When unemployment protracts and unemployment benefits exhaust, it can be tempting to reduce your asking price in the hope of getting an offer. It may seem counterintuitive, but often, candidates who lowball themselves wind up unemployed for longer than those who stick to their guns. There are a few reasons for this:

It is suspicious. If you were shopping for a house in a neighborhood where all the homes were selling for $220K, and your realtor took you to see one that was listed for $160K, you would immediately wonder what was wrong with it. It might appear to be just fine, but you would wonder if there was an underground oil tank, a crumbling foundation, or if its well water was contaminated. You probably wouldn’t think, “That’s a bargain! I should jump on it now!” It’s the same when candidates present themselves at a price that is below market. The buyer—in this case, the hiring manager—will wonder what’s wrong.

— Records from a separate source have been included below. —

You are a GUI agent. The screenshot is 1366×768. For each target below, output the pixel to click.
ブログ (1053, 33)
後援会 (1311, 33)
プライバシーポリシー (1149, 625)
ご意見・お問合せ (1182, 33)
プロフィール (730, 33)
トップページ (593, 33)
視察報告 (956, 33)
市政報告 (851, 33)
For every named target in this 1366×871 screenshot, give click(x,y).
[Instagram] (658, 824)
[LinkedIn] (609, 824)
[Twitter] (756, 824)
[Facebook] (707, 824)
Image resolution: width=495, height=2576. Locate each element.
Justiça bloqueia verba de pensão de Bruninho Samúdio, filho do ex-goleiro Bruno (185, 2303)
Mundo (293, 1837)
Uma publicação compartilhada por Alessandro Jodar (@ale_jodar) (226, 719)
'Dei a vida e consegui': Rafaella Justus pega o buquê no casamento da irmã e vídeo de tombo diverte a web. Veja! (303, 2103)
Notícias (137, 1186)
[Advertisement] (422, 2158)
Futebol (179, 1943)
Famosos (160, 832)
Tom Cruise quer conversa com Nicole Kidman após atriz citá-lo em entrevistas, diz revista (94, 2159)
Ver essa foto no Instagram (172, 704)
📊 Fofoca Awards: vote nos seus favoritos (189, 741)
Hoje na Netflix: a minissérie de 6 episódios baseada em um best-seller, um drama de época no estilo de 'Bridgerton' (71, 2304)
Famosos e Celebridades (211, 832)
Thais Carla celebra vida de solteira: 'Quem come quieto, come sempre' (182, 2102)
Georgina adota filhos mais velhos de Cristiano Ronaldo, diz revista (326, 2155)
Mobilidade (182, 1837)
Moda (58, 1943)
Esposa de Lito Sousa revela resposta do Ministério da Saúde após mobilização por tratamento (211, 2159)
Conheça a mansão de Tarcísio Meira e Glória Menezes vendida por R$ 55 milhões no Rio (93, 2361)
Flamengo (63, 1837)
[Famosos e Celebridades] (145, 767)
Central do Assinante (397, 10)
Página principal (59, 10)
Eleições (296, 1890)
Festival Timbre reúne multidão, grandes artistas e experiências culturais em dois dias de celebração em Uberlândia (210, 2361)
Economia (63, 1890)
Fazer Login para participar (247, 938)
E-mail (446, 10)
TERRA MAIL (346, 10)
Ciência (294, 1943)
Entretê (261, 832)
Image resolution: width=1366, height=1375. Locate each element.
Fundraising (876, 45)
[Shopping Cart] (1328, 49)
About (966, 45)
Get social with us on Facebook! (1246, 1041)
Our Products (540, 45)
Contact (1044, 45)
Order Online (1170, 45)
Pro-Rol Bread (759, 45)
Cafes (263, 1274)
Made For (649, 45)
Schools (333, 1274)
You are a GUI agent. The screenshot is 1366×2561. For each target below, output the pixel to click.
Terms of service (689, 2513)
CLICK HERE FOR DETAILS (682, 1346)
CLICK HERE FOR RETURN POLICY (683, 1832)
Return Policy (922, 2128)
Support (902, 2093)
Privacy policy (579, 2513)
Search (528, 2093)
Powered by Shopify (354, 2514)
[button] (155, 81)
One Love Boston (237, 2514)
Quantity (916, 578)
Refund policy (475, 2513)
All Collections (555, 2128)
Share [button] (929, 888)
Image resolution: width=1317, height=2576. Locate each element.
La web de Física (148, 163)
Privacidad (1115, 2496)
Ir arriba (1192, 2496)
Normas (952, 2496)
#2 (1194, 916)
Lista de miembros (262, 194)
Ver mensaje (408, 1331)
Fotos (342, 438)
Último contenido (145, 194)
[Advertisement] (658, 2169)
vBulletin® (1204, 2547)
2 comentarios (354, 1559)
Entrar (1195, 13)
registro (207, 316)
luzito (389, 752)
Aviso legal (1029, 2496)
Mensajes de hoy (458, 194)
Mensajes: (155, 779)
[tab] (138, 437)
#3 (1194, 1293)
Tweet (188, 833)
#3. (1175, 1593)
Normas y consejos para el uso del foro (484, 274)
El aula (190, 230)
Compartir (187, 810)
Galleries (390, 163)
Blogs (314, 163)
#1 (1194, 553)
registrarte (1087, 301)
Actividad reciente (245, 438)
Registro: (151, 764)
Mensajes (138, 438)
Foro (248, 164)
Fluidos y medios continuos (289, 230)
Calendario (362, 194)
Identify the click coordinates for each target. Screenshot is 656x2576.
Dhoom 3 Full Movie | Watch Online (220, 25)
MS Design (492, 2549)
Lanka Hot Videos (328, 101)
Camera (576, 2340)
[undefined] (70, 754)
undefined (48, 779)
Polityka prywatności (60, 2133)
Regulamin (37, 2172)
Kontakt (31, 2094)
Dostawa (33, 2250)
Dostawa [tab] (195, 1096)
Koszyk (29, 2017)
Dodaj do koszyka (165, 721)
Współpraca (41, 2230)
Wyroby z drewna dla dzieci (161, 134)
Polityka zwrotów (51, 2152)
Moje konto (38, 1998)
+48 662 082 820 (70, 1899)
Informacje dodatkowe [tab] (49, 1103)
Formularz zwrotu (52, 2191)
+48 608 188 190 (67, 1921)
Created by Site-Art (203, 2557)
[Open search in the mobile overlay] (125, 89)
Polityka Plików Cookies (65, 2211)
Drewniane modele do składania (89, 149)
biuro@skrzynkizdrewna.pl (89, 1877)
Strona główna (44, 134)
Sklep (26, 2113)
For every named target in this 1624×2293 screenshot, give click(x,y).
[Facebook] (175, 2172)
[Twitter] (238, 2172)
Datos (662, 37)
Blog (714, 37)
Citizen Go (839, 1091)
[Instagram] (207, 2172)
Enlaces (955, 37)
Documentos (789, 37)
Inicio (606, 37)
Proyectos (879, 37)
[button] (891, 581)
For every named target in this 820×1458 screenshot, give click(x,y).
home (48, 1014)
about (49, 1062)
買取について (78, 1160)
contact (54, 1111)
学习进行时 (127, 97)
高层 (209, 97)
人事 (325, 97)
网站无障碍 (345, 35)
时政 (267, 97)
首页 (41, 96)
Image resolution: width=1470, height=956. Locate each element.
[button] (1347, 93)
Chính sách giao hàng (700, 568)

A willingness to accept a below-market salary or a position that is below your experience level may send the message that you lack ambition. Fair or not, hiring managers sit in judgment of candidates every day. Let’s say that you are a project manager, who earned $90K in your last position. If you’re interviewing for a project coordinator role at $60K, a few things are going to go through the hiring manager’s mind:

Why would this candidate be looking to take a step back?

Can she not handle the responsibilities of the higher level job, and in that case, is she viable as a longer-term hire?

Hmm. . .she might know more about this role and the business than I do, and that intimidates me. Pass!

It exudes a stench of desperation and weakness. It is unfair to characterize someone who is willing to take a tremendous pay cut as desperate and weak. The reality of the world is that bills need to be paid, and sometimes that does lead to desperation. However, no one wants to work with a weakling. Most hiring managers want strong, confident contributors on their teams. (As an aside, if you get the sense that a manager with whom you’re interviewing prefers weak candidates, RUN. This is a major red flag.)

All of this being said, I do regularly counsel my clients that they need to be flexible about compensation, especially when they are not currently employed. The best thing to do is to arm yourself with information. Know what the market rate is for the jobs for which you’re applying. Set a range in your mind that reflects that market rate, and be flexible, but within that range. Stick to your guns, and be the confident, strong candidate that I know you are!